Çatı kadro Yeni oluşum için öngörülen tarih ise bu ayın sonu... Peki yeni oluşumun çatı kadrosu kimlerden oluşacak? Yılmaz'ın temas ettiği isimler sıralandığında görünen ortak özellikleri "muhalefetin muhalifleri" olması. Sadece merkez sağda değil, merkez sol partilerde de geçmişte yer almış isimlerin bir araya geldiği bir siyasi yapılanma kısa vadede ortaya çıkabilir mi? Veya, geçmişte Süleyman Demirel için söylenen "Bir bilendi, şimdi bir bölen oldu" suçlaması, bugün harekete öncülük yapanlar için yönetilirse ne yanıt verilir? Yeni oluşum için kolları sıvayanların bu soruya yanıtları ise şöyle: "Bugün merkez sağ ve sol partilerin oy oranı yüzde 30'lar seviyesinde olsa, haklı bir suçlama. Ama muhalefet partilerinin yüzde 15-17 seviyesinde seyrettiği; yüzde 40 kararsız seçmenin alternatif aradığı dönemde, bir bölen olacağımız söylenebilir mi?"

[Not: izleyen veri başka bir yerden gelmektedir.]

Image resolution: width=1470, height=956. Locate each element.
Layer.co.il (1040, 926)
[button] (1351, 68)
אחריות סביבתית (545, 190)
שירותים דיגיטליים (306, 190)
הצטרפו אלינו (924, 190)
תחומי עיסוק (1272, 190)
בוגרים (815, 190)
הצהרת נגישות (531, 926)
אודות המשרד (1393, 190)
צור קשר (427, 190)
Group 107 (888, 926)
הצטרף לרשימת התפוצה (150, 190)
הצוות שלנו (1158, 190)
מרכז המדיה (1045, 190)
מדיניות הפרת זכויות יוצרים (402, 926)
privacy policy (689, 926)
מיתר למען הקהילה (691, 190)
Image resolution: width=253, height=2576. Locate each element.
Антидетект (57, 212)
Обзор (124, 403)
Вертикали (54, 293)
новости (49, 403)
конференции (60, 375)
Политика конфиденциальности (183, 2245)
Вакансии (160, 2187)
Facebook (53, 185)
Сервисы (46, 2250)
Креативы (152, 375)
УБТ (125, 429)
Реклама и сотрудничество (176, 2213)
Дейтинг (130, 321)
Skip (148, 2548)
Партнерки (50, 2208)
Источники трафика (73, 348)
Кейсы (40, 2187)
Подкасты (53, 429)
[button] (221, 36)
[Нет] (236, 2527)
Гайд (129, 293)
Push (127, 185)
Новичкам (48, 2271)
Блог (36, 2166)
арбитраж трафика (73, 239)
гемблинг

Arayan çok ama... Partileşme sürecinde önlerinde iki riskin olduğunu da kabul ediyorlar. İlki, olasılığı düşük de olsa erken genel seçim. Diğeri ise birlikte yola çıkmak için temas ettikleri isimlerin, daha önce bulundukları parti yönetimleri tarafından kabul görür hale gelmesi... Nitekim bunun ilk sinyalleri de CHP ve DYP'den gelmeye başladı. CHP lideri Baykal, bir süredir parti ile ilişkisini kesmiş kişilerin yeniden kazanılması için çaba gösteriyor. DYP lideri Mehmet Ağar da gelecek aydan itibaren partiye daha geniş kapsamlı bir katılım için temaslarını sürdürüyor. Geçmişte merkez sağ ve sol kadrolarda yer almış, ancak yıpranmamış isimlerin DYP'ye katılımının sağlanması için çaba gösteriyor. Eski bir siyasetçinin de dün söylediği gibi; Ankara'da hareket arayan çok, ama henüz hareket yok..." Meclis'in salı günü açılmasının ardından, iftar sofralarıyla birlikte, ekimde siyasetin de hareketlenmesi kaçınılmaz görünüyor. Özetle, Ankara'da siyaset sotaya yatmış, gelişmeleri izliyor.